If rampant materialism and absolute dissipation were the bywords of all modern societies be they Communist, Capitalist, or Fascist, here was a leader who lived the life of a monk, insofar as a head of state can. He, though a proponent of private property as this is understood in the traditional Catholic Church, rented rooms paid from his own pocket in the small government fortress just outside Lisbon, St. Julian da Barra. At his death the property inherited from his family constituted two broken-down cottages in Santa Comba. His net worth at his death was approximately $3,000US. There is a famous picture of him with a couple of friends during his time in office in which he has holes in the soles of his boots [see p. 16–Ed.].
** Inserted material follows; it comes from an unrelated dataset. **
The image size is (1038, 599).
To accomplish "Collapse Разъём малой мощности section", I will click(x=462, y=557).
Two hundred years earlier, the irreligious Pombal was the first Portuguese statesman to fully espouse the modernist cause, and he became enormously rich during his time in office, ultimately overshadowing the king. Salazar sought to rectify the errors initiated by the former politician, and his Catholicism was reflected in his Spartan ways. As we saw, Pombal had erected a massive column to his own glorification, while Salazar enjoys a simple headstone surrounded by the opulent mausoleums of other Portuguese families. On this headstone can be read the inscription:
Most powerful Portuguese leader of the 20th century
Unequaled was he in modesty
Humbly was he born, humbly was he raised
Humbly lived he and humbly he died
Mediocre are the people who from him
During his time in government he limited his travels to one state visit to Spain.
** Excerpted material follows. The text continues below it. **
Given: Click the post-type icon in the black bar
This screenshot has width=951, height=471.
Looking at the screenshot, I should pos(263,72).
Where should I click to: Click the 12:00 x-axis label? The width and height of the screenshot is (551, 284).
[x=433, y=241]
He was rarely seen either in public or in the media. His activities were unknown to the people. His private life was his own. All that we know is that he had proposed to the daughter of his father's boss but, although already a successful professor at Coimbra, he was considered below their social status. He wept at the rejection of the only woman he would ever love. He never married, dedicating his life instead to God and to his country. His one concession to domesticity was becoming godfather to two orphan girls who were raised under his roof, the domestic staff taking care of them.
A Catholic State
As a result of the huge success Salazar had had in balancing the budget, he was able to gradually insinuate himself into further positions of power in the government such that he soon became the de facto leader of the country, and Carmona accepted that he would do better to play second fiddle. From the outset, while not wishing to confuse the powers of the Church with those of the government, he set about making of Portugal a Catholic State in status if not in name.
Salazar believed, in accordance with Catholic doctrine, that the family and God are at the center of every society, as he stated at the tenth anniversary government commemoration in 1936:
To the souls torn apart by the malaise of the century we seek to give back the great certainties. We do not discuss God and virtue. We do not discuss our homeland and its history. We do not discuss authority and its prestige. We do not discuss the family and morality. We do not discuss the glory of work and duty.
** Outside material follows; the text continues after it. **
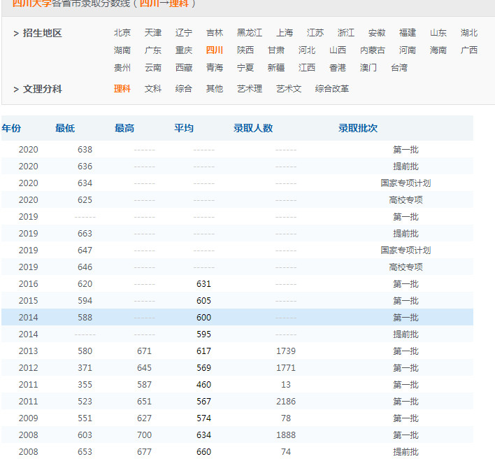Click the 平均 column header
Image resolution: width=495 pixels, height=466 pixels.
point(184,128)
To this end he sought to institute in his policies the subsidiarity of the Encyclical Quadragesimo Anno, whereby those in power were obliged to look to the needs of those who were beholden to them, and these in turn were to respect and obey the dictates of their patrons. In other words, with Catholic truth as a guiding light, the excesses of market-driven forces were curtailed and the errors of atheistic Republicanism were proscribed.
Through the corporatist State–not to be confused with the word corporation in the capitalist sense–which was the embodiment of the New State founded by Salazar, legislative power was given to civic assemblies. Unlike in pluralism, where different groups compete for power, unelected leaders take critical roles in decisions. In the following excerpt from the 1933 Constitution this can be seen:
...unitary and corporative republic founded upon the equality of all its citizens in the eyes of the of the law, upon the free access for all classes to the benefits of civilization, and upon the participation of all the constituent forces in its administration and in the making of laws.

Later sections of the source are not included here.